_Exercise goal_: Reproduce the entries from the line holding "Image resolution: width=1568" through the end of the entries, inclusive, with no changes.
# Start of The input
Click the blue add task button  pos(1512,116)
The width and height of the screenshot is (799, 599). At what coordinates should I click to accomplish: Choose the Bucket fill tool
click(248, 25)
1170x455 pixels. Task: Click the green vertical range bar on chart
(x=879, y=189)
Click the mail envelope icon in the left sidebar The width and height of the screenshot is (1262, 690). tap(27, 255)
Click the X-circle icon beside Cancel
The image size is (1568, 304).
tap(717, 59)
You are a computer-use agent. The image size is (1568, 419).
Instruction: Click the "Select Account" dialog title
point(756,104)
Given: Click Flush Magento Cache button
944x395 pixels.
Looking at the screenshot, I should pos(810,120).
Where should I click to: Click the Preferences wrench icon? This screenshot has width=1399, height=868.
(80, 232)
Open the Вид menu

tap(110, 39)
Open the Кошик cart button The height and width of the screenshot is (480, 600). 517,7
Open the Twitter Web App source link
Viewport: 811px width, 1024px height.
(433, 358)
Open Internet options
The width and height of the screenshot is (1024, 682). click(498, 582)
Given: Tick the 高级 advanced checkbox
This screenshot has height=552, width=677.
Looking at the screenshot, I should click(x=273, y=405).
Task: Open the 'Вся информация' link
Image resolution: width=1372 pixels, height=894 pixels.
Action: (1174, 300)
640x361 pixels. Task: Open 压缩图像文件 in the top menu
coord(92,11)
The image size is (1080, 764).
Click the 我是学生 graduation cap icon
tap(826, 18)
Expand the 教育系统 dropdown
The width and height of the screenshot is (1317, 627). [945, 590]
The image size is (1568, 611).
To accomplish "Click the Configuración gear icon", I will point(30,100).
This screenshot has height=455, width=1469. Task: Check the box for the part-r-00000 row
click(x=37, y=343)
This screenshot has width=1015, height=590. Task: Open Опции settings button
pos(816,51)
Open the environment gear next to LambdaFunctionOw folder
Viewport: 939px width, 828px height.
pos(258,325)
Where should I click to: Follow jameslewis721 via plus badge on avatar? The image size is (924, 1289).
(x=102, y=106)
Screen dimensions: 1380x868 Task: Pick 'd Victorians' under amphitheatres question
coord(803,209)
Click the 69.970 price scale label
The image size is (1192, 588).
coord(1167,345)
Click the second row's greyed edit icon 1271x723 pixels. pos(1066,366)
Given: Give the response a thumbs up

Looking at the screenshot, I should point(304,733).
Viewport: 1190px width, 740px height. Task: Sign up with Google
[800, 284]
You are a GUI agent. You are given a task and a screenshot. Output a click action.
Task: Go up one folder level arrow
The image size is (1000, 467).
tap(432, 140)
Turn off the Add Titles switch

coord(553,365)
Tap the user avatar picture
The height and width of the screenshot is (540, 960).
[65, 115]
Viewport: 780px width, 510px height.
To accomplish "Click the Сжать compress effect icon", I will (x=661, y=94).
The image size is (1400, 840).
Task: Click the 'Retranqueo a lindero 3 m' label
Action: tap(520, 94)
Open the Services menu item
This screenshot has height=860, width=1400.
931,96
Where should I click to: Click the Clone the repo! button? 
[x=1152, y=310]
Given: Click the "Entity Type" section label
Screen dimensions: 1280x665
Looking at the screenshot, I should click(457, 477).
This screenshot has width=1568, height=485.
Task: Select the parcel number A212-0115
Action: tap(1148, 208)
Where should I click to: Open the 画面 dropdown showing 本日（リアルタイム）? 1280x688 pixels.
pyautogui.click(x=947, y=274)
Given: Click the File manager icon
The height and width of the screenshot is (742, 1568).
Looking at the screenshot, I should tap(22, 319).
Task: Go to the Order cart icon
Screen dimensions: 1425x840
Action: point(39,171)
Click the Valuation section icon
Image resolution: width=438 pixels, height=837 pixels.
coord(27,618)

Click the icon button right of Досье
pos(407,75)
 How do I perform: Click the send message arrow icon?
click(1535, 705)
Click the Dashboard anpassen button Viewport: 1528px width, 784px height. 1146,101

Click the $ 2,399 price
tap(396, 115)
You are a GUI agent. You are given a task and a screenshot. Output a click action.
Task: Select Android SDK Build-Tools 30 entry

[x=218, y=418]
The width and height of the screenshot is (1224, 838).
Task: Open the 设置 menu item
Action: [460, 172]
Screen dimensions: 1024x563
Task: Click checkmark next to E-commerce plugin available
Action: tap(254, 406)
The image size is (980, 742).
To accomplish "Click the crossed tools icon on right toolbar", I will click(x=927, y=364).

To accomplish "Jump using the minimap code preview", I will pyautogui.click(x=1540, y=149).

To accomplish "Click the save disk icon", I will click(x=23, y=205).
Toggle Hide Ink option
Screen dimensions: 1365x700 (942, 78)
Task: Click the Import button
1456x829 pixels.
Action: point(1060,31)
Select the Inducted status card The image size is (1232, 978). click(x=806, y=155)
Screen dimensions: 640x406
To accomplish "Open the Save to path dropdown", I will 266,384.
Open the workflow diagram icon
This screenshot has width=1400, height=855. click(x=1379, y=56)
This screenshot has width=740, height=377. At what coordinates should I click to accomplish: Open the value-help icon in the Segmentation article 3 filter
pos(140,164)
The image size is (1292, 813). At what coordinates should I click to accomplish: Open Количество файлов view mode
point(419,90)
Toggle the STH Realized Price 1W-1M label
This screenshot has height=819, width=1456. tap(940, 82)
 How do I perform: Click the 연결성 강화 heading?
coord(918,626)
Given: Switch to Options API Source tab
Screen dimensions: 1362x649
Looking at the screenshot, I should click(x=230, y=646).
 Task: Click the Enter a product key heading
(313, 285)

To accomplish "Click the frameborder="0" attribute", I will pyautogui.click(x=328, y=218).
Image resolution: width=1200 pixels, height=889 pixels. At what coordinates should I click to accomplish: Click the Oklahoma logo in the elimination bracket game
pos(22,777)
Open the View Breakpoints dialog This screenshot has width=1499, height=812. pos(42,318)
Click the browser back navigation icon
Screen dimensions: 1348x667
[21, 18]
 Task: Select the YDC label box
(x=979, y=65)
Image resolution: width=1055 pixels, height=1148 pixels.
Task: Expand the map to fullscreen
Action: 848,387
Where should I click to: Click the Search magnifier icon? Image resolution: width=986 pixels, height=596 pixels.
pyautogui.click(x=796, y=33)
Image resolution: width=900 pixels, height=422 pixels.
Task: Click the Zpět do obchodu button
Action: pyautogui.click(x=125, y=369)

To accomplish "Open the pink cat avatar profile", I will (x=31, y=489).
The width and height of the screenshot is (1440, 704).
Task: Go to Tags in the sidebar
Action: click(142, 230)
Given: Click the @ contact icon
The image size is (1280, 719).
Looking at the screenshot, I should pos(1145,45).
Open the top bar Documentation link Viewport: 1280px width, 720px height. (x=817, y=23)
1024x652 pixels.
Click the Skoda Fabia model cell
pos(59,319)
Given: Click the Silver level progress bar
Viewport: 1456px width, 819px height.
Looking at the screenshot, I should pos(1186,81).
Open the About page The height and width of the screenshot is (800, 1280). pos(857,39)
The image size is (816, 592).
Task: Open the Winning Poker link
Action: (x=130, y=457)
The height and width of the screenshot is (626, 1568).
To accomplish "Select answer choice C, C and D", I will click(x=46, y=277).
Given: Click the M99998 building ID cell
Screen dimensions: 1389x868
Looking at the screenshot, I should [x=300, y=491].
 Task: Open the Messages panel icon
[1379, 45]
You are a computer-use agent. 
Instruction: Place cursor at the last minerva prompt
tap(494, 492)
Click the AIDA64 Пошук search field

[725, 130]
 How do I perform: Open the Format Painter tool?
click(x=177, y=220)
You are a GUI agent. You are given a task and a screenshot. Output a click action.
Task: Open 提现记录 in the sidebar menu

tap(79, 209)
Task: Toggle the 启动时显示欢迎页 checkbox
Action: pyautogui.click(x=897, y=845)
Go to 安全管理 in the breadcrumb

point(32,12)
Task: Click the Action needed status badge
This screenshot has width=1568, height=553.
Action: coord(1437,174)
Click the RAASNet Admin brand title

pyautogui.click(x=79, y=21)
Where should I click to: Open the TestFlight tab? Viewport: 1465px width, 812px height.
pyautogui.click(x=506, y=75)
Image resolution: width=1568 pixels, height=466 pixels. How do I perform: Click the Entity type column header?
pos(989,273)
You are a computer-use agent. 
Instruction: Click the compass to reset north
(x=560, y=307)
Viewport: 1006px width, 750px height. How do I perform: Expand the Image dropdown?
# End of The input
_Answer to this problem_:
Image resolution: width=1568 pixels, height=466 pixels. How do I perform: Click the Entity type column header?
pos(989,273)
You are a computer-use agent. 
Instruction: Click the compass to reset north
(x=560, y=307)
Viewport: 1006px width, 750px height. How do I perform: Expand the Image dropdown?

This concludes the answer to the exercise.